- TEXT EXCERPT -
___

For men to recognize that God has spoken to them, so they can clearly understand and apply His truth to their own lives, is truly worth while. The Word of God is to have free course in the remnant church. The great day of refreshing from the presence of the Lord is at hand. "Thy people shall be willing in the day of thy power" (Ps. 110:3). The true church will prove they are God's people by their obedience to His commandments and by their living witness to Jesus Christ. In the true church members understand and obey the truth of God. This loyalty is gladly accepted because of the gift of salvation in Christ. The church is not something that men make. It is something that God makes by the power of His Spirit leading her into all truth. This is the church men can trust, a church tested by the Word of God and the living Christ, and not found wanting.

Without this testing no church however great can be trusted. When the church continually reaches out in faith and love to proclaim and do the will of God out of complete loyalty to her Lord, there will be power in the church of God, and the gates of hell shall not prevail against her.

___

- DIRECTIVE A -
Print the stretch of the collection entries from the line containing "The height and width of the screenshot is (800, 1422)." through the last of the entries, copying each line as it appears.
The passage above has no connection to the entries that follow it.

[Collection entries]
___

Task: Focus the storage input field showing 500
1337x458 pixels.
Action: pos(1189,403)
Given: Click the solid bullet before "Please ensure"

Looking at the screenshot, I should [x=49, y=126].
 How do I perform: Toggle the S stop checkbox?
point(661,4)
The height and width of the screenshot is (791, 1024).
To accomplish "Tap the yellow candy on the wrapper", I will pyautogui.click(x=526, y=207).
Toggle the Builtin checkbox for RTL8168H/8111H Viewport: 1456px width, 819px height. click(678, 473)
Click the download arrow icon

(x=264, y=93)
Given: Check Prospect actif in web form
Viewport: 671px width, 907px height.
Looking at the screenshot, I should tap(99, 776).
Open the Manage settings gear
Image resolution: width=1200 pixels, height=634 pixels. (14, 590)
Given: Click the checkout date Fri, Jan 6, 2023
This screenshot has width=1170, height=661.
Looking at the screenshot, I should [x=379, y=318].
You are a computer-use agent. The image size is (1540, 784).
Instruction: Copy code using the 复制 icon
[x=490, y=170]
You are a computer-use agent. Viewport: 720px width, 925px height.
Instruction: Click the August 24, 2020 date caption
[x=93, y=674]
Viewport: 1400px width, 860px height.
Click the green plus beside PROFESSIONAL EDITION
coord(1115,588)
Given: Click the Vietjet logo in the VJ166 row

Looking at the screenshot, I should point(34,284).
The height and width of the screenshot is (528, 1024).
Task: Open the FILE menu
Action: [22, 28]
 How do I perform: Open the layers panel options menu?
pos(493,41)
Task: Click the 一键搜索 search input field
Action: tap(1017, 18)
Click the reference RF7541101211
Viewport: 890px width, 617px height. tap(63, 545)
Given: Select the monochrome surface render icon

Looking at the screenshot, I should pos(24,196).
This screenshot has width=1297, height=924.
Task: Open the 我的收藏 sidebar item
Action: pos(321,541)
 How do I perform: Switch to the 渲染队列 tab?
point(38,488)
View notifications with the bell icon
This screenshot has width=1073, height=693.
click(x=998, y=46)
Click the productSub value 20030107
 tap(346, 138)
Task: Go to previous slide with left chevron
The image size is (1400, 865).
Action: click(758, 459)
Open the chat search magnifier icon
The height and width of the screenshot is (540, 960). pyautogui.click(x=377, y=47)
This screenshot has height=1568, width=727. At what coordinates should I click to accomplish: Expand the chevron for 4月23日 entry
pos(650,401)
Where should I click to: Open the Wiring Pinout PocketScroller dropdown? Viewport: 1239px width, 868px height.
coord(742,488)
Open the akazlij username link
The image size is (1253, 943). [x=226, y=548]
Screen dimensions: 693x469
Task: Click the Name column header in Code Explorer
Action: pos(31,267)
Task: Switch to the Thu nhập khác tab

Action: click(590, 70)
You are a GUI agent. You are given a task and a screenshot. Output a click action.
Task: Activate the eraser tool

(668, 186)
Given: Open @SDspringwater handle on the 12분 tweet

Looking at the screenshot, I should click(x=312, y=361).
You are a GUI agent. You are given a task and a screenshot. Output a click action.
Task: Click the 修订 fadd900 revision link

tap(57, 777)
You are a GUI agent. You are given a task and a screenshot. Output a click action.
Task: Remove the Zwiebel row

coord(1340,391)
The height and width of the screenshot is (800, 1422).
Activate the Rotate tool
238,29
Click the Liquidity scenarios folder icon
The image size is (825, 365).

___

- DIRECTIVE B -
Carry on the text about the true church from the point where it stops.

- RIGHT ANSWER A -
The height and width of the screenshot is (800, 1422).
Activate the Rotate tool
238,29
Click the Liquidity scenarios folder icon
The image size is (825, 365).

- RIGHT ANSWER B -
Give Attendance to Doctrine

One of the dire perils for a church in these last days is to lack sound doctrine. The Greek word for "doctrine" is didaskalia or "teaching." The Scriptures form the basis for sound doctrine or teaching, for a doctrinal knowledge in divine things. Bible doctrines are the fundamental truths of the Bible usually systematically arranged. The mind is so structured that it needs to see the Bible truths in their proper relationship. Bible doctrines are usually thought of in terms of intellectual concepts in contrast with truth in experience and practice.

The Bible is the Word of God and therefore the truth of God. It contains little that can be called doctrine in a systematized sense. Rarely have any of the Bible writers presented a systematized study of any particular truth. There is, for instance, no organized outline or argument on such great truths as the Second Advent, the state of the dead, even on salvation, and many others. Paul's study on righteousness by faith in the book of Romans comes the closest to this.

However, there is a burning concern about what is truth and sound doctrine. Because the Bible writers did not write a textbook on Bible doctrines does not mean that they were careless about the truths and teachings of the Bible. The history of the Christian church reveals the conflicts that arose whenever the church departed from Bible teachings and taught error. The church has found it to her advantage to defend her position with an organized system of sound doctrine.

Time and again the Scriptures urge the need for the church and the Christian to follow sound doctrine:

Speak thou the things which become sound doctrine (Titus 2:1). In doctrine showing uncorruptness (verse 7).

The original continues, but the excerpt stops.